Eğer üst gücü keşfetmek istiyorsanız, Kabala bilgeliği size buna uygun bir araç yaratmanız gerektiğini söyler. Tıpkı mikroskop, teleskop, partikül hızlandırıcısı vb. gibi ölçüm araçlarını geliştiren bilim adamları gibi, ancak bu araçlar yalnızca fiziksel maddeler için uygundur. Peki, ama öyleyse bizim içimizde, özümüzde çalışan gücü nasıl ölçebiliriz?

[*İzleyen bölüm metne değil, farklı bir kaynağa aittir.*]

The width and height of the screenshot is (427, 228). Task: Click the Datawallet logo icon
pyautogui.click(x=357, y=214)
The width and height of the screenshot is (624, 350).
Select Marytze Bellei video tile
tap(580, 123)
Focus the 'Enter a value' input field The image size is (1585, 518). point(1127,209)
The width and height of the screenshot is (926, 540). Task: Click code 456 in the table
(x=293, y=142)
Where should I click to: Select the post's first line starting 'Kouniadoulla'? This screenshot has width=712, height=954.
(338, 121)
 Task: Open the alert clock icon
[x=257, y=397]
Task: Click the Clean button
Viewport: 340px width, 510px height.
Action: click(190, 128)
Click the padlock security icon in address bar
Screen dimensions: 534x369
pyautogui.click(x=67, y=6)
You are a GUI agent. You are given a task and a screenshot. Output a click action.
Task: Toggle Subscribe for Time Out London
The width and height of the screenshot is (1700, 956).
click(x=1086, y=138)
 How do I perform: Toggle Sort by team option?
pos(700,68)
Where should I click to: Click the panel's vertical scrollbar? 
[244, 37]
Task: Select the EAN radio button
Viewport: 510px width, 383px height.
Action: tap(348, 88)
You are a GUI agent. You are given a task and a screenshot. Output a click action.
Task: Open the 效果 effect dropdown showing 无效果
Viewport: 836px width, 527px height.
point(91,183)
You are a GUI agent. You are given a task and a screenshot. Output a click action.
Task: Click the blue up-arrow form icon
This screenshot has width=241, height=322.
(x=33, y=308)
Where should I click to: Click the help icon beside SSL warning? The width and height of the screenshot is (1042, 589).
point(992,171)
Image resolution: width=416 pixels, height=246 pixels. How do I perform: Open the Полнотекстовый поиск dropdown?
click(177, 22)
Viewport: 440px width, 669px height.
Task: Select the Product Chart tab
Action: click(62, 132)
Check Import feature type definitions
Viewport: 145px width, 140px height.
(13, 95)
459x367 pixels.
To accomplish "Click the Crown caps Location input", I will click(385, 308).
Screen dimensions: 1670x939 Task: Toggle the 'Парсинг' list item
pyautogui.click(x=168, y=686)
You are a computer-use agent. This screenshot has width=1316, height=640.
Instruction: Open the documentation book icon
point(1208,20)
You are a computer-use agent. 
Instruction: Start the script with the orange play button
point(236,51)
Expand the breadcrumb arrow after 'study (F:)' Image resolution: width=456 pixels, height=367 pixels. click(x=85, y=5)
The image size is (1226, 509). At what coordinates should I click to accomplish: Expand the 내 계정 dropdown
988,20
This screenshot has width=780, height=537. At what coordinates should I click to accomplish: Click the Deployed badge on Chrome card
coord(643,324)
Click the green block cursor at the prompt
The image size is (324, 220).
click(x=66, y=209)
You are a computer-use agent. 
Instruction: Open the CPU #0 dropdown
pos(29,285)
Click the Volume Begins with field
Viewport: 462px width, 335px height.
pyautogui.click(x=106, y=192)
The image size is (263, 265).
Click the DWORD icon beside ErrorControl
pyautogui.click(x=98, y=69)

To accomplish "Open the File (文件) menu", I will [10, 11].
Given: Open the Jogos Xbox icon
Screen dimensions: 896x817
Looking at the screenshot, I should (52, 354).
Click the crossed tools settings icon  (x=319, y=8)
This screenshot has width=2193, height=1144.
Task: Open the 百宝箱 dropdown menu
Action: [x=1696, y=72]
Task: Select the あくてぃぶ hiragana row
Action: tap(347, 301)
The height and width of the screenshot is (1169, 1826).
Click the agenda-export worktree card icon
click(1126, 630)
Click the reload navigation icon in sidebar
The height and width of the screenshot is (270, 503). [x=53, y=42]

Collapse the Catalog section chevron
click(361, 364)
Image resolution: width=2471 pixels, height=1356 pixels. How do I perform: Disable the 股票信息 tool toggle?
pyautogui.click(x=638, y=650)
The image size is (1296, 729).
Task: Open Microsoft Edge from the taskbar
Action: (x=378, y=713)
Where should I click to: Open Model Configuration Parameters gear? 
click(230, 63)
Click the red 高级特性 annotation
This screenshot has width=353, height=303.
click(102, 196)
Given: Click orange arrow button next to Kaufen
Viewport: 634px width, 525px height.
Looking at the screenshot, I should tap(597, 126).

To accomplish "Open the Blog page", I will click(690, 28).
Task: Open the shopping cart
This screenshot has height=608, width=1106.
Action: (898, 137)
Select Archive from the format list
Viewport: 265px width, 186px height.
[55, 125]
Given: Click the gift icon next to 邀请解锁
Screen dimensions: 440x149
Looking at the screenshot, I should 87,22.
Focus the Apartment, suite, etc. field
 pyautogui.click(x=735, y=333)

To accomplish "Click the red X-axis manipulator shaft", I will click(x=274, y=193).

Bunun için Kabalistler, aralarındaki tüm karşılıklı bağlantıları tamamlamaya çalışan on kişiden oluşan (minyan) bir yapı önerirler. Onlar oluşturdukları bu çevrenin içinde,  buna hazır olsalar da olmasalar da, egolarının üzerine çıkarak, kendilerinden tek bir bütün oluşturmayı isteyerek,  Işığın niteliklerini sağlam bir dengeye getirirler.

Böyle bir yapı içinde iki ayrı gücü barındırır; kendi doğal bencil gücümüzü ve ihsan etmenin genel gücünü, yani Yaradan’ı barındırır. Ve buradaki hesap çok basittir: Birliğin gücü ile ne ölçüde ayrılığın gücünü yenersek, o ölçüde Üst Işığa benzer onunla eşitleniriz.

İhsan etme yüzde bir ölçüsünde bile artsa, biz bu ölçüde Işığa benzer, onu hissederiz. İhsan etme arzusu, alma arzusuna hükmettiği ölçüde Işığı hissederiz.

Bencil arzumuzu yenemememize rağmen çaba göstermeye uğraşırız, eksiğimizin, kusurumuzun nerede olduğuna, hala ne kadar zayıf olduğumuza, neden başaramadığımıza dikkatimizi veririz.  Ve böylece Işığın bize yardım etmesi, bize güç vermesi için içimizde bir yakarış, bir talep, bir dua gelişir ve bağ kurarız. Bu bağ yalnız Işıktan gelir.

İlerlememiz şöyle olur: Işık talebimiz üzerine eylemde bulunur ve bizi etkiler; alma arzumuzu yeneriz, daha çok ihsan etme arzusu ediniriz; aramızda tekrar ve tekrar daha güçlü bağ kurarız. Bunun hakkında (Baba Batra 9b’de) “Kuruş kuruşa eklenerek toplam para büyür” diye yazılmıştır.

Ve sonra gerçekten birleştiğimiz an gelir. O zaman herkes aramızdaki genel bağın içinde nasıl da yok olduğunu hisseder. Artık “Ben” ve “dostlar” yoktur; hepsi tek bir bütünde birleşmiştir. Bu “birliktelik” durumunda tamamlanma hissederiz, Üst Işık, Yaradan aramızdadır.

Ve sonra böylece Onu araştırıp, inceleyebiliriz. Diğer bir deyişle, “onlu grup” (minyan) diye bir cihaz yaptık ve bunu çalıştırdık; böylece şimdi artık farklı biçimlerde bağlantılarla kendimizi her defa daha da sağlam bir dengeye getirerek ilerleyebiliriz. Ve Yaradan aramızdaki karşılıklı bağla aynı ölçüde her defa daha çok ifşa olur.

Aynı zamanda, yaptığı etki ile Işık egonun daha derin katmanlarına da bizi uyandırır. Direnç, düşüş, her türlü rahatsızlığı hissederiz, bu bizim daha büyük bir güçle Üst Işığa doğru dönmemizi sağlar ve böylece Işık gelir ve bize kusurlarımızı ve bunları ıslah etmenin yolunu görecek gücü verir.

Yol işte budur, 125 basamaklıdır, bunları çıkarak en sonunda Yaradan’la “form eşitliğine” ulaşırız. Ve bu yol boyunca korku ve endişenin niteliklerinin bizim için ne kadar önemli olduğunu keşfederiz. Sonunda bizi ileriye iten şey, “İhsan edebilme yeteneğinde miyim?” korku ve endişesidir.

Los Angeles Kongresi, İkinci Gün, 11/1/2014, 3. Dersten alıntı.